AnyOpt - Predicting and Optimizing IP Anycast Performance

SigComm 2021

Zhang, Xiao, Tanmoy Sen, Zheyuan Zhang, Tim April, Balakrishnan Chandrasekaran, David Choffnes, Bruce M. Maggs, Haiying Shen, Ramesh K. Sitaraman, and Xiaowei Yang. “AnyOpt: Predicting and Optimizing IP Anycast Performance,” 447–62. Virtual Event USA: ACM, 2021. https://doi.org/10.1145/3452296.3472935.

Methodology

Akamai DNS have 500 sites and 20 transit providers.
Because 500 sites are too many, the authors select only 20 sites (as source). (Representing each Transit Provider)
- Each site has only one provider. ??,
- Destination = 11K routers, each representing many customers
Anycast site is connected to tier-1 AS. Out of many sites that belongs in tier-1 ISP, randomly pick ONE site. (They say randomly picking is good enough? - 94.2% of the client networks on average do not change their preferences.) Measure RTT from that site to customer.
- Customer = Selected set of routers
Measure RTT from 20 site to 11k representative routers.
Select a pair of sources. (nC2) For all representing sites - announce same test prefix to each of tier-1 ISP, and then observe anycast catchment from client(just like Verfploeter does).
Using measured anycast catchment, first calculate "consistent total order". For instance, if a router(cusomer) preferred site #1 over #2, and #2 over #3... we have consistent total order. If not, this router(client) is excluded.
- For instance, We pick site that has AT&T and Spectrum -> and we announce same prefix -> and customer 1 preferred AT&T > Spectrum
- We pick Verizon and Spectrum -> customer 1 preferred Verizon > Spectrum
- We pick AT&T and Verizon -> customer 1 preferred AT&T > Spectrum

AT&T > Spectrum > Verizon > AT&T … They exclude

optimize mean latency for all customers , select subset.

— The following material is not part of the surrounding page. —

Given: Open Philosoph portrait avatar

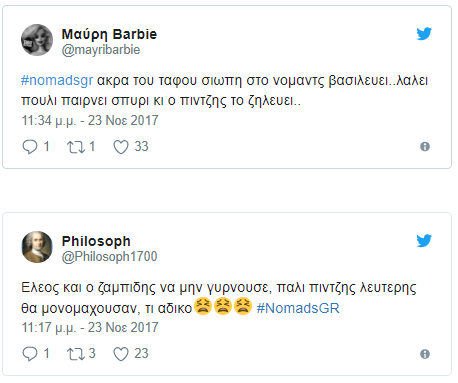Looking at the screenshot, I should [37, 247].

Now, this problem is "SPLPO(Simple Plant Location Problem with Preference Orderings)" problem, which is NP-hard. Since this is NP-hard, network admin can either do exhaustive search(only possible when anycast site is not too many) or make offline simulator to get approximate value. (this is not described much in the paper)

SPLPO

Definition:
The Simple Plant Location Problem (SPLP) is an optimization problem that determines the optimal placement of facilities (e.g., factories) to minimize the total cost, which includes both facility setup costs and transportation costs.
Example: Deciding in which cities to build factories to achieve the lowest overall logistics cost.

The Simple Plant Location Problem with Preference Orderings (SPLPO) extends SPLP by incorporating client preferences for each facility location.
In this case: Clients have a "preference order" for the facilities, such as favoring closer facilities over others, and the optimization is performed based on these preferences.

After this, now, we have to find each network’s preference orders among the anycast sites within the same transit provider AS. Do pairwise experiment in the same AS. (However, for actual Akamai DNS, they used latency value and not do this step.)

After deployment, we can include the beneficial peering links discovered using the one-pass method described below.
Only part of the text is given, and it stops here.